Однако ж все равно били. Пусть не так больно, как Булгакова или Замятина, а позднее Платонова и Пильняка, Клюева и Клычкова, пусть без обысков ЧК и запретов на публикацию, но поколачивали. И повелось еще с «Аэлиты», из истории с которой Толстой не сделал должных выводов. Он только начинал жить в Советском Союзе и, как справедливо пишет Вс. Ревич, «еще не вполне усвоил правила игры. Его попытка сделать небольшой шажок в сторону от ортодоксии и отдаленно не предполагала преступного замысла. Но не спасал даже крепнущий с каждым годом официальный статус Толстого. При появлении «Аэлиты» на поле критические судьи немедленно вытаскивали красную карточку. Так, скажем, в журнале «Революция и культура» можно было встретить такие оценки приключенческой литературы: «…Империалистических тенденций своих авторы (Ж. Верн, Г. Уэллс, Майн Рид и т. д. —
Нужно было чистить идеологию, учиться в совпартшколе, и Толстой послушно выполнял домашние задания. Для начала он почистил «Аэлиту». В первом ее издании красноармеец Гусев говорит о себе:
«У Махно был два месяца, ей-Богу. На тройках, на тачанках гоняли по степи, — гуляй душа! Вина, еды — вволю, баб — сколько хочешь. Налетим на белых, или на красных, — пулеметы у нас на тачанках, — драка. Обоз отобьем, и к вечеру мы — верст уж за восемьдесят. Погуляли. Надоело, — мало толку, да уж и мужикам махновщина эта стала надоедать».
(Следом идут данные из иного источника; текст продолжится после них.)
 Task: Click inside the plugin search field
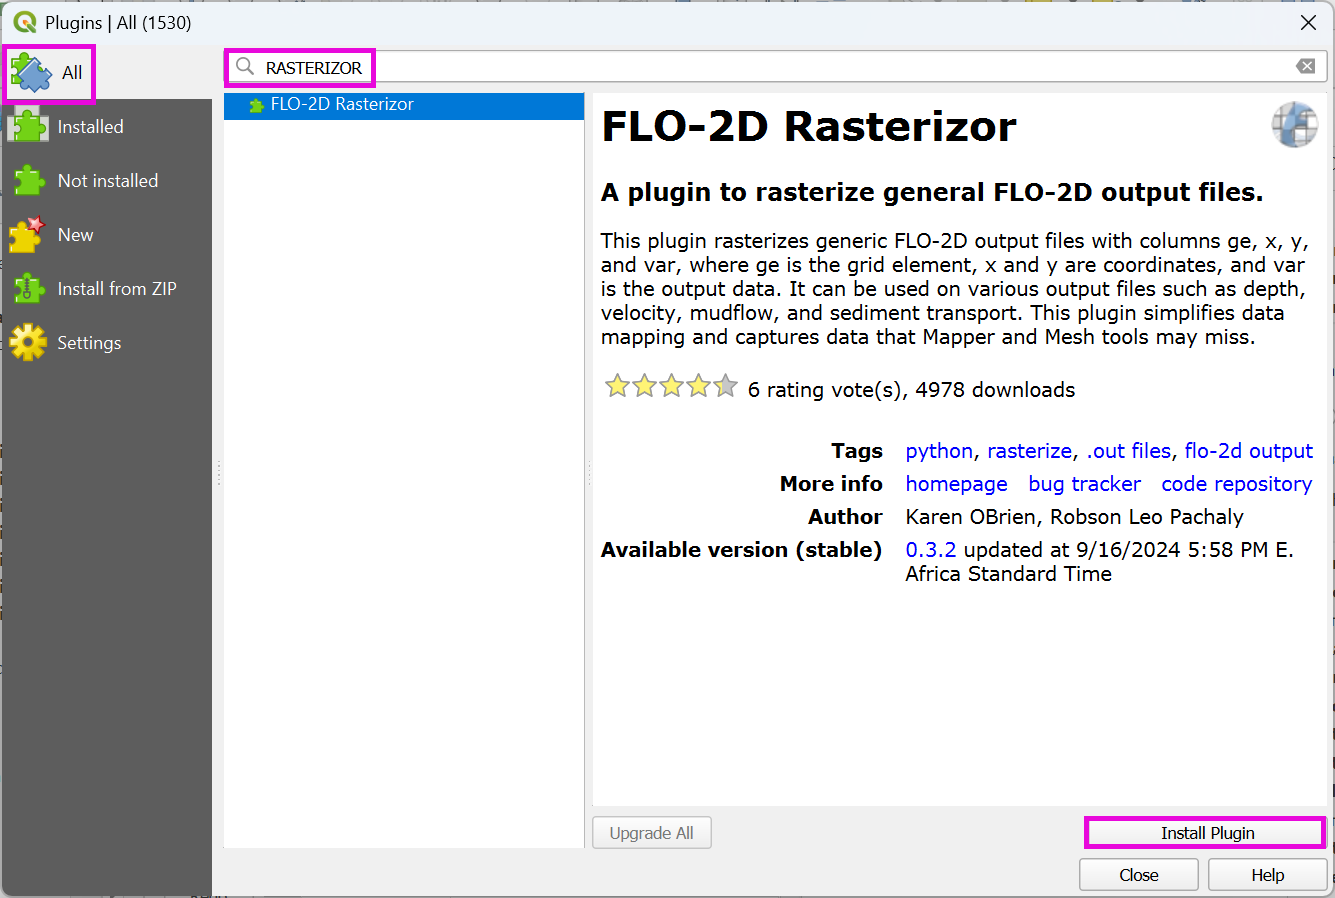coord(800,67)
В последующих изданиях разгул с вином и бабами выносился за скобки, и прилетевший устанавливать на Марсе советскую власть боец говорил о своем прошлом скупее: «У Махно был два месяца, погулять захотелось… ну, с бандитами не ужился…»
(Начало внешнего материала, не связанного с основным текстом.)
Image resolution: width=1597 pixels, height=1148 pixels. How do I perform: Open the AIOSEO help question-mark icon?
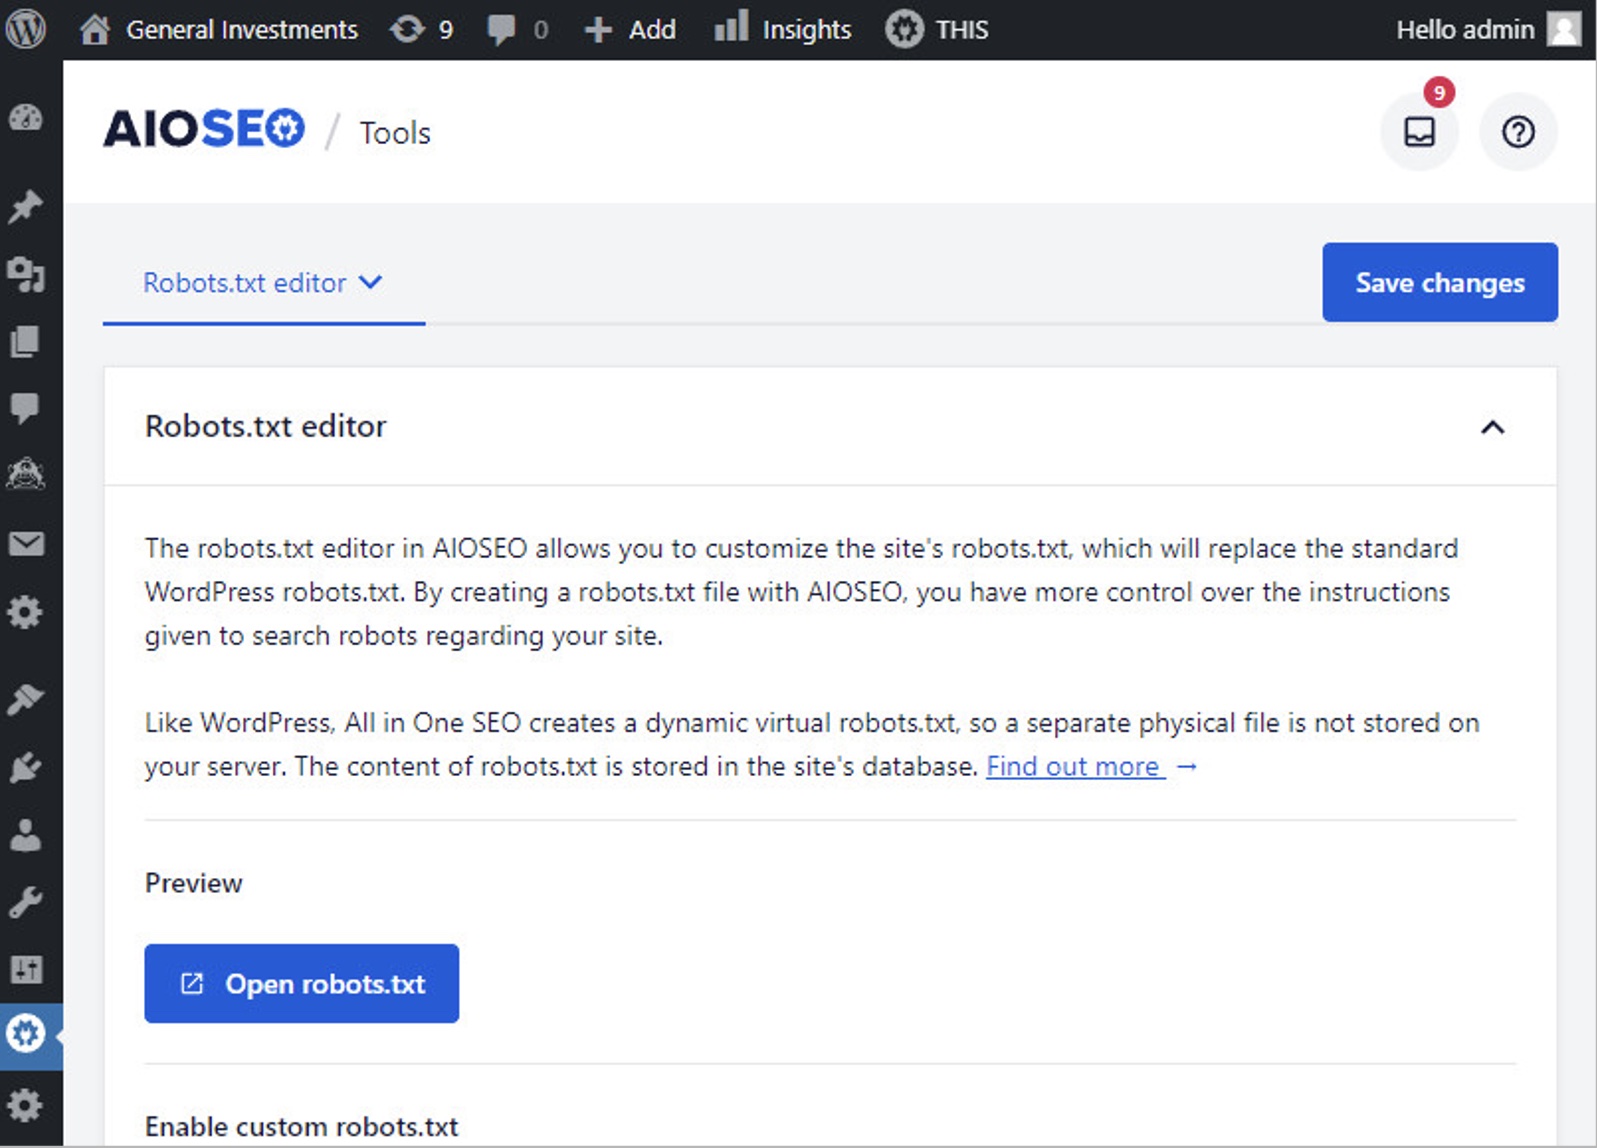(1517, 132)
Сама революция также преподносилась Толстым совершенно иначе, чем прежде. Ничего подобного тому, что писал он Андрею Соболю о выворачивании России наизнанку, о мерзости и ужасах революции, о том, что «рассматривание революции как начала морального, в особенности романтизирование ее — есть ложь и зло», больше не было. Наоборот, ученик Вячеслава Иванова и Брюсова, товарищ Гумилева и Волошина, единомышленник независимого интеллектуала профессора Устрялова писал теперь как первый ученик другой уже школы захлебывающимся романтическим слогом и с прописными буквами:
«Революцию одним «нутром» не понять и не охватить. Время начать изучать Революцию, — художнику стать историком и мыслителем. Задача огромная, — что и говорить, на ней много народа сорвется, быть может, — но другой задачи у нас и быть не может, когда перед глазами, перед лицом — громада Революции, застилающая небо»{565}
.Лукавил? Врал? Лицемерил? Играл. Толстой мог исполнить любую роль и придумать для себя любое происхождение. Но вместе с тем он пытался учить, как литературный спец (сменовеховцы недаром в качестве спецов советской властью и рассматривались), и предлагал учредить в молодой советской литературе новый критический метод — монументальный реализм:
«Герой! Нам нужен герой нашего времени. Героический роман.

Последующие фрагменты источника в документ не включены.